• **REQUIRED WORK**:
Please reproduce the entries below exactly from the line with "The width and" through their last line, leaving out any pictures.

• **INPUT**:

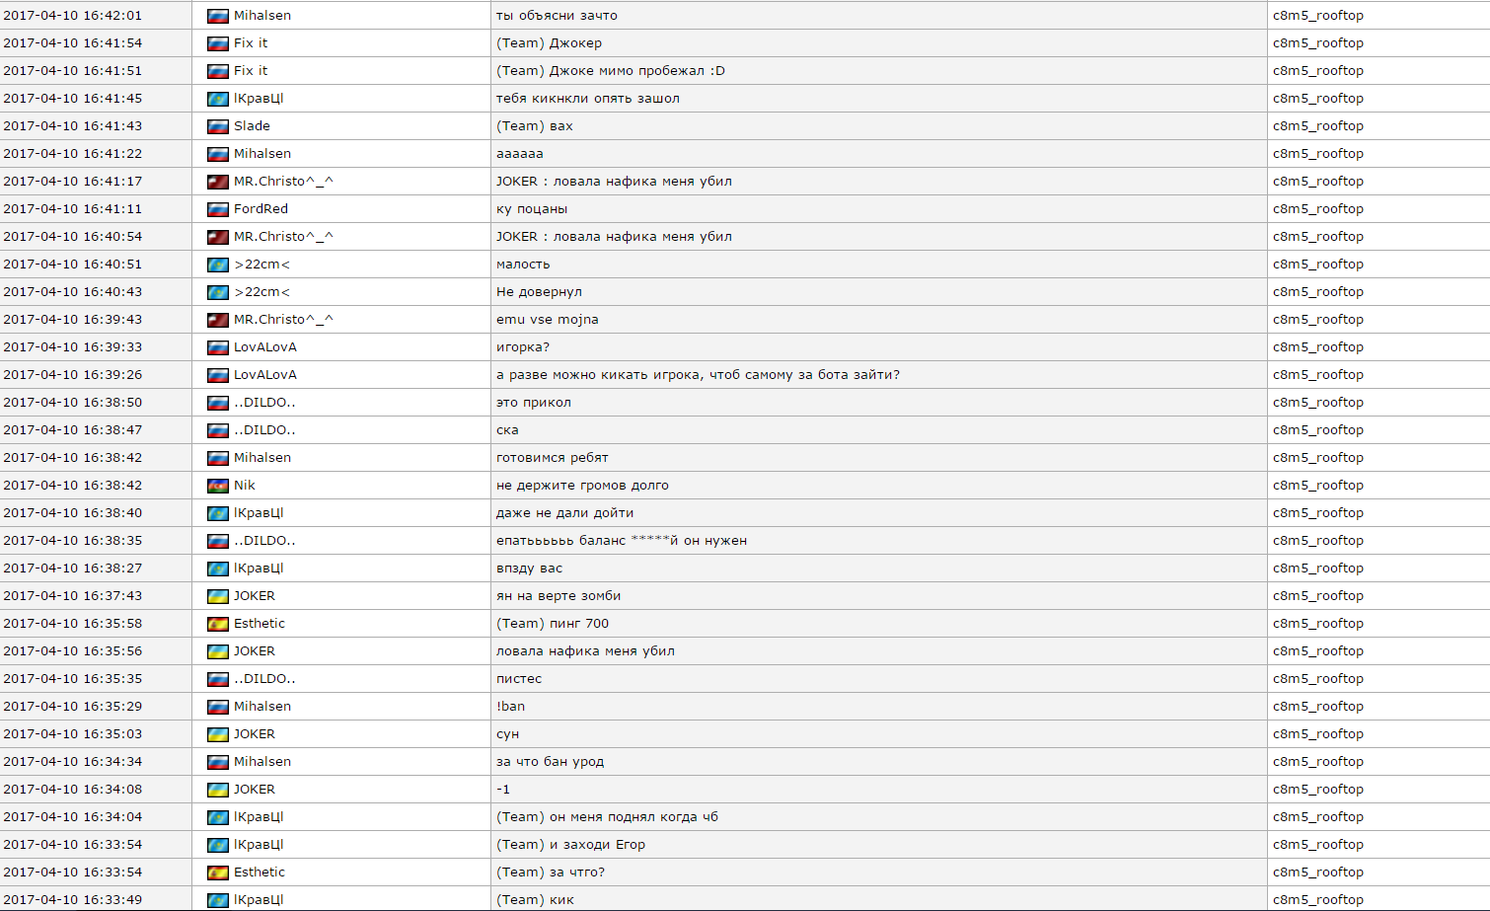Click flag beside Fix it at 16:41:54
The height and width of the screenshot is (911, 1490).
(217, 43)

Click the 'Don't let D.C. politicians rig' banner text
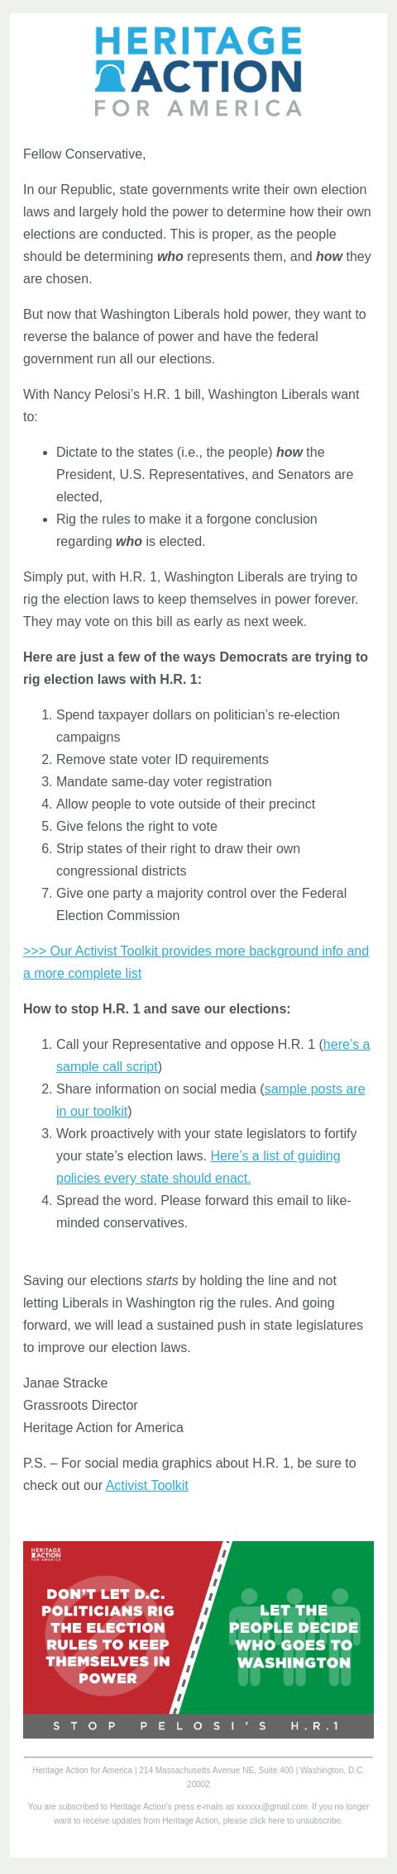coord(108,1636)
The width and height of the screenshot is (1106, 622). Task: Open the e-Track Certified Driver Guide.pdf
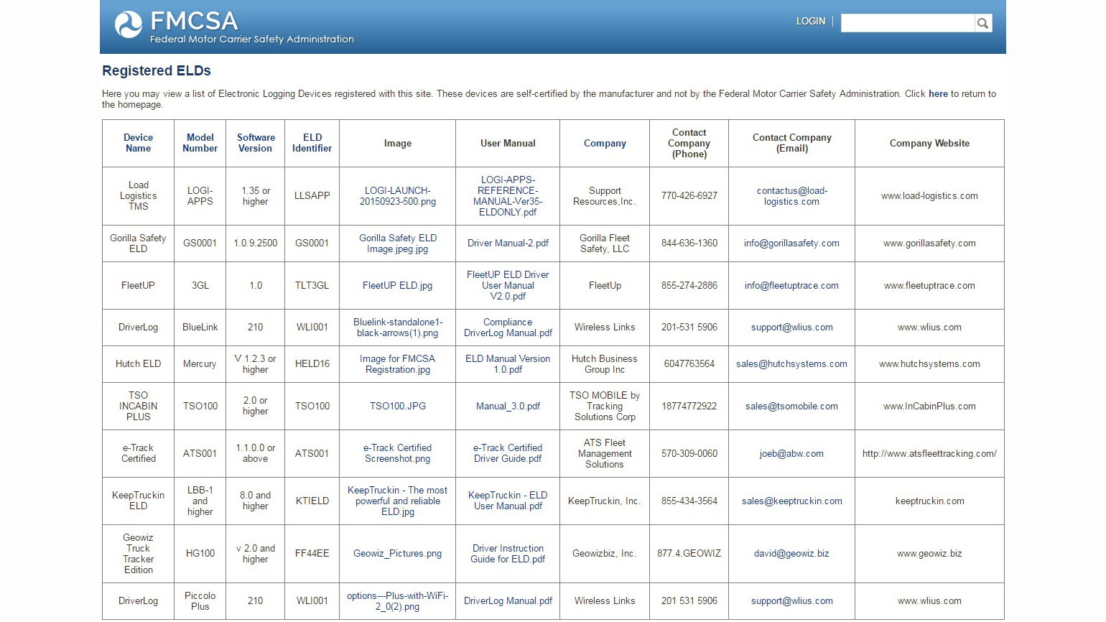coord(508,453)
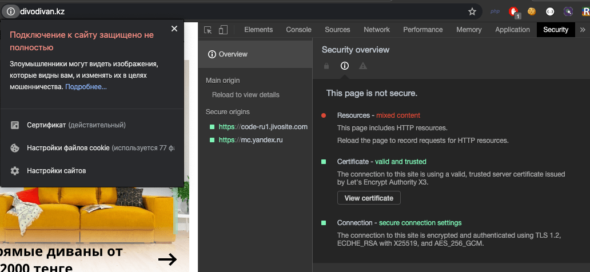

• **EXPECTED ANSWER**:
The width and height of the screenshot is (1106, 622). Task: Open the e-Track Certified Driver Guide.pdf
coord(508,453)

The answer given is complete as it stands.